There is a potential recovery story here. Devolver says review scores are improving, and regular content updates are planned for August and through to the end of 2026. The board believes those updates can re-energise the game.
That is possible, especially in modern games where post-launch fixes and content drops can change player sentiment. But investors should be realistic. A weak launch can be hard to fully reverse, and the company is already signalling that STARSEEKER will offset some of the strong first-half momentum.
The balancing factor is the upcoming line-up, which sounds encouraging. Firefly’s Stronghold 4 has built 250,000 wishlists in just two weeks after its announcement, which is a strong early indicator of player interest.
For anyone new to games investing, a wishlist is when a user saves a game on a platform like Steam to follow it and potentially buy it later. It is not revenue, and it is not a guarantee of sales, but it is a useful demand signal.
Devolver also highlighted c. 260,000 wishlists for Warhammer 40,000: Boltgun 2 and c. 220,000 for Shroom and Gloom. Those are healthy numbers, particularly when grouped together. They suggest the second half is not relying on one title alone.

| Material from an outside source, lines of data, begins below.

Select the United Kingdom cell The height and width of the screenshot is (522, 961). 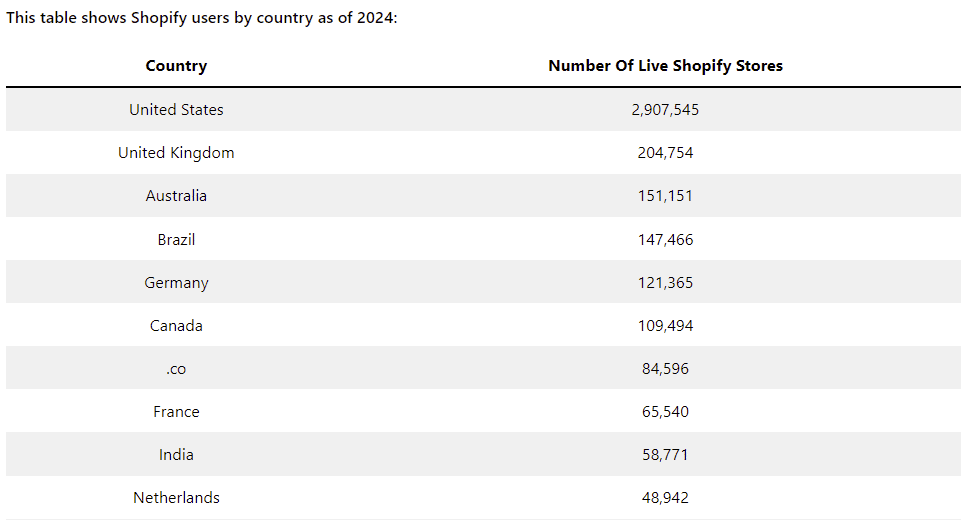click(x=176, y=153)
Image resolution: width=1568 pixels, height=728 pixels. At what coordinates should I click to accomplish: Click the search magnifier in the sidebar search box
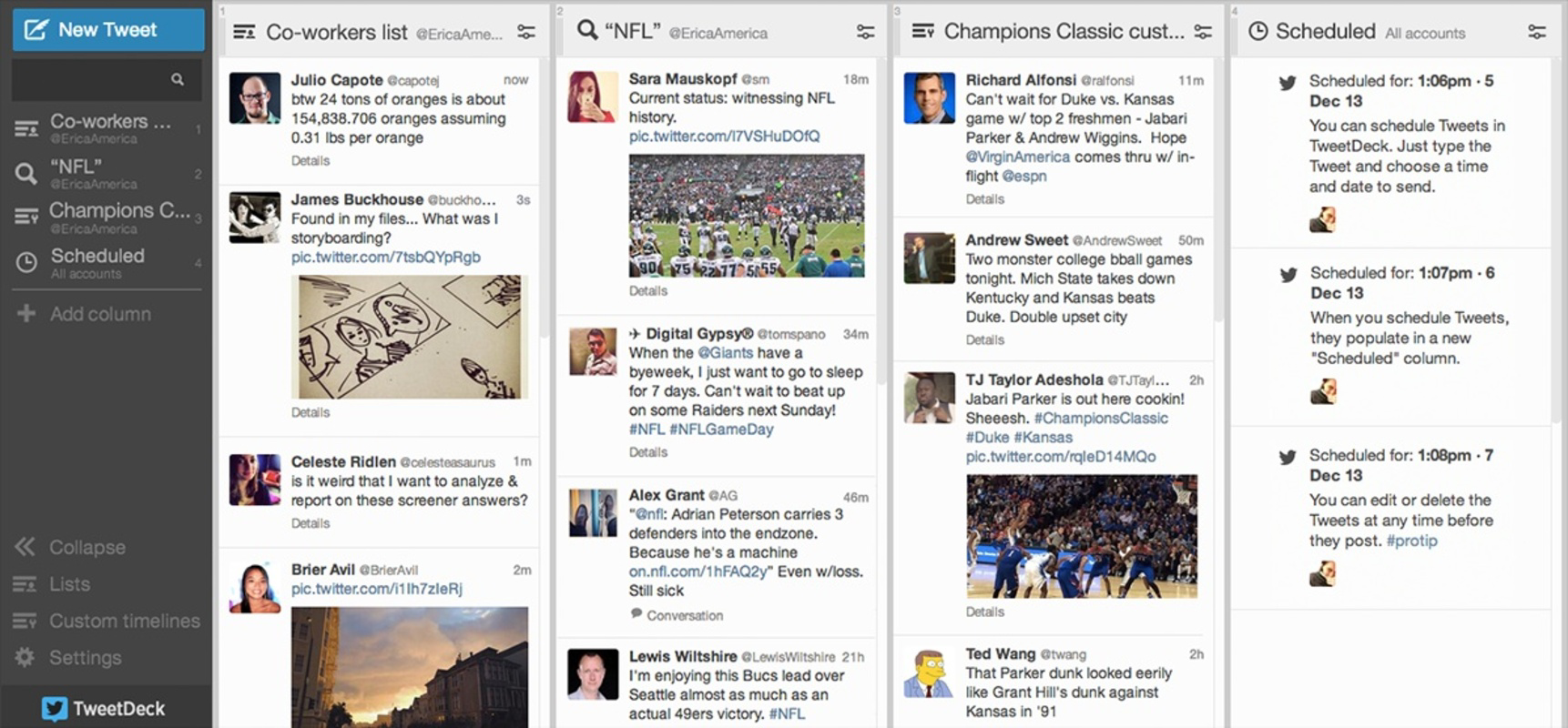tap(178, 79)
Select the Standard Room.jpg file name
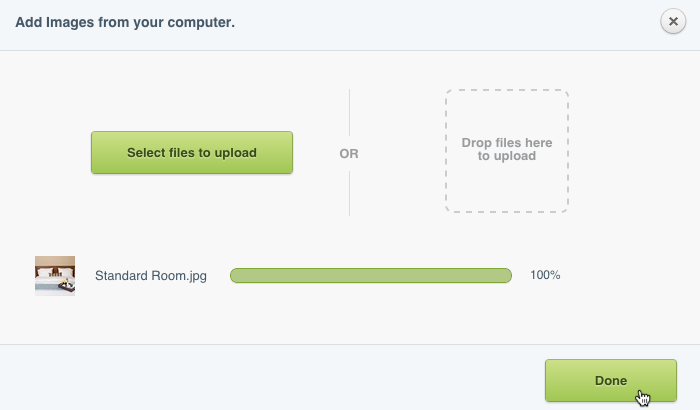700x410 pixels. tap(150, 276)
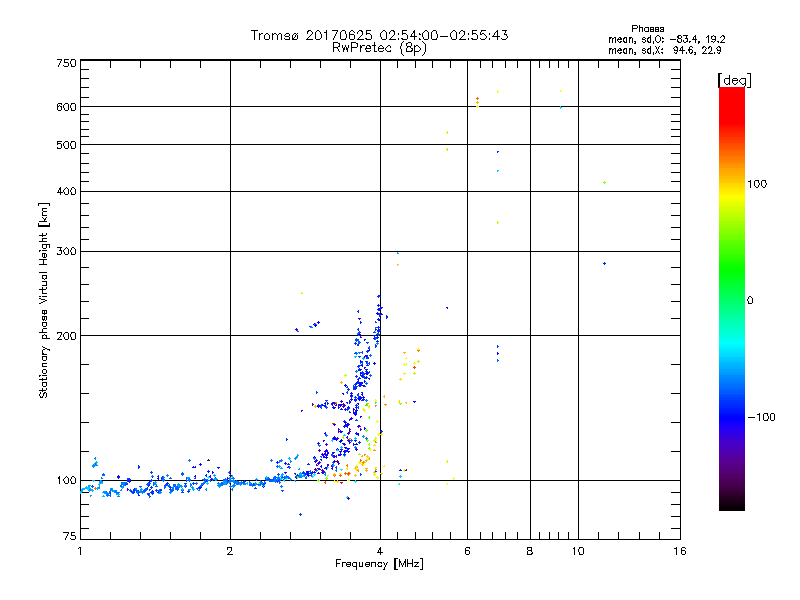Select the yellow band beside the 100 label
Screen dimensions: 800x600
point(731,184)
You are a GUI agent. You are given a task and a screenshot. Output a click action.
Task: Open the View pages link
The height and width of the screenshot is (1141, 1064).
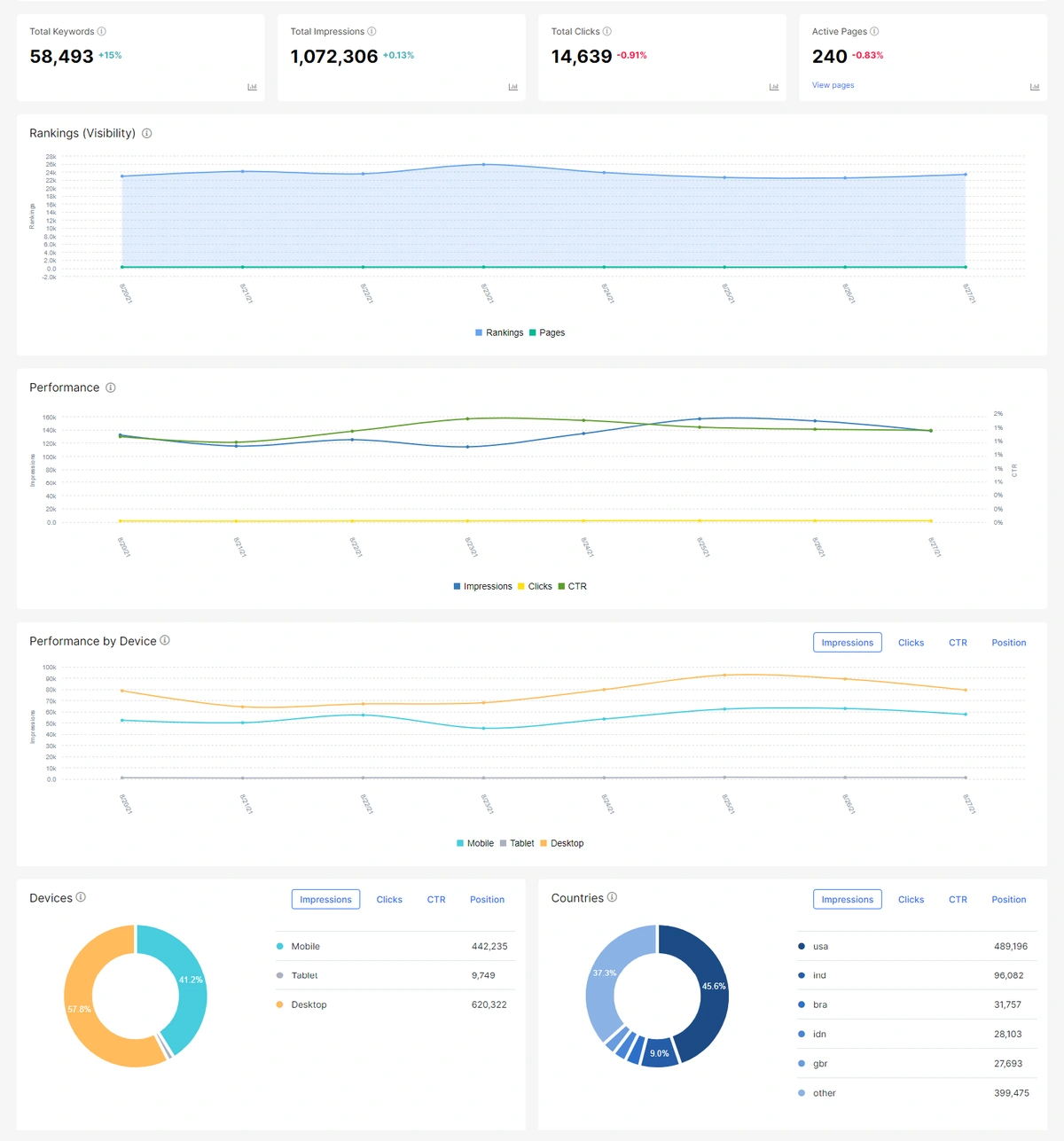pyautogui.click(x=833, y=86)
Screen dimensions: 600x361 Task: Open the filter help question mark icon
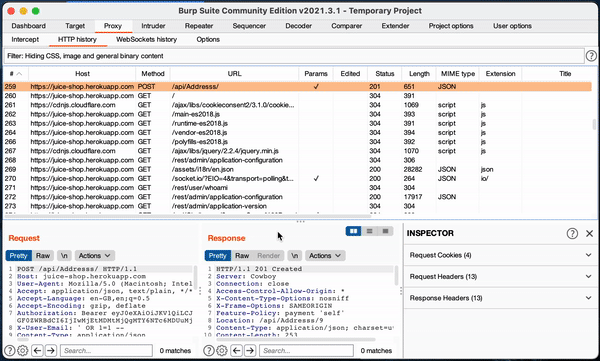tap(591, 56)
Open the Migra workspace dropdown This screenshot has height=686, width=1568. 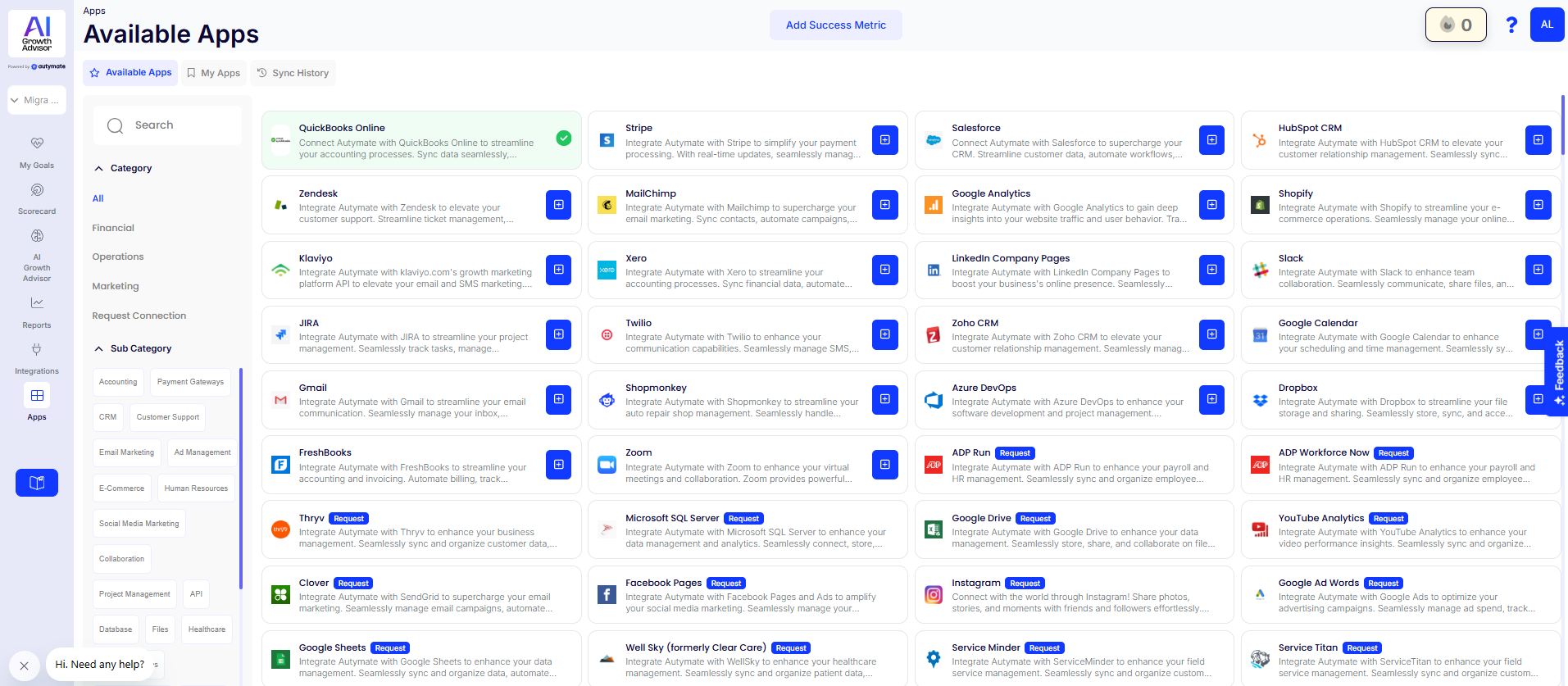coord(36,100)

That diversified pipeline matters because games publishers live and die by release calendars. One poor launch can hurt, but a strong slate across several titles can smooth that out. Devolver’s update reads like a company that knows STARSEEKER has stumbled but believes the broader portfolio can absorb it.
The company says the strong 1H 2026 performance and the positive response to pending games are expected to combine to build a profitable cushion. That phrase is doing a lot of work here.
What it really means is this: the first half has gone well enough that Devolver thinks it has some room to withstand weaker-than-hoped trading elsewhere, notably the slower start for STARSEEKER. That is reassuring, but it is not the same as a formal full-year profit upgrade.
In fact, full guidance for 2026 has not been disclosed in this statement. Investors will need to wait until the half-year results in late September 2026 for more detailed numbers and clearer expectations for the full year.
I think this is a genuinely positive update overall. A publisher saying first-half trading is ahead of expectations, revenue is at least 60% higher year on year, and underlying Adjusted EBITDA is back in positive territory is not something to shrug off.
That said, it is not a flawless statement. Some of the first-half strength was helped by timing, and STARSEEKER has clearly underwhelmed at launch. So this is not a straight-line “everything is booming” story.
The good news is that Devolver seems to have more than one shot on goal for the second half. Strong wishlist numbers across multiple titles suggest there is fresh interest building around the portfolio. In games publishing, that breadth is valuable.
My read is that this RNS should be taken as a solid confidence booster, not a victory lap. The direction of travel looks better, profitability appears to be recovering, and the pipeline is attracting attention. But the September results will need to back that up with hard numbers.
For now, Devolver has done enough to reassure the market that 2026 is shaping up better than feared, even with one obvious dent in the story.